During the night the 9th Army beat off 6 German counter-attacks, and the offensive was still going well this morning.

Americans are across the road connecting Linnich, Julich and Duren at several places. Deepest penetration to date is that reported towards Hamback.

A correspondent reports that troops an supplies are steadily flowing across the Roer by ferry and bridges to consolidate hard-won gains and to press deeper into the Rhineland.

The Germans were quick to react after early surprise and after the Allies' tremendous effort to isolate the battlefield.

Americans are across the Roer on a 22-mile front, their spearheads at one point making progress up to 3-1/2 miles.

Reuters' correspondent at Montgomery's headquarters says the 9th Army has cleared Julich except for the citadel and the northern part of the town.
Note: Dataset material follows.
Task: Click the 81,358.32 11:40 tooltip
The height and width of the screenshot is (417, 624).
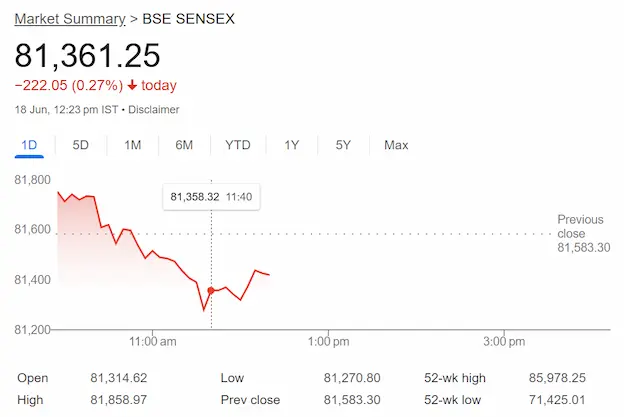Action: coord(211,197)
Citadel consists of fortified buildings surrounded by a wall 14 feet thick and 15 feet high as well as a 20 foot moat varying in width from 70 to 100 feet.

Reuters' man on the 9th Army front describes German resistance today as light in some sectors, heavy in others.

American artillery is pounding the Julich citadel, where the Germans are holding out despite the threat of encirclement.

Effectiveness of Allied air blows is shown by the fact that 19 hours passed before the first decided German reaction came - counter-attacks against the 9th Army in the Linnich-Duren area.

Describing German counter-attacks, B.U.P. man with the 9th Army says the first counter-attack was made at Moslar, with tanks and assault guns, under cover of heavy artillery fire.

American guns countered with a barrage which sent the Germans back with heavy losses. The other 5 counter-attacks, all on a smaller scale were beaten off.

There are indications that large forces of German garrison troops in occupied Holland, north of the Maas, are withdrawing eastward beyond the Ijssel River line, which is the northern extension of the West Wall, says "Daily Telegraph" correspondent with the Canadians. Germans are probably leaving fairly strong garrisons to guard the V-2 rocket area on the coast, also such strong points as Rotterdam, The Hague and Amsterdam.

In their withdrawal the Germans have taken most of the able-bodied Dutch population to work on the Ijssel Line defense.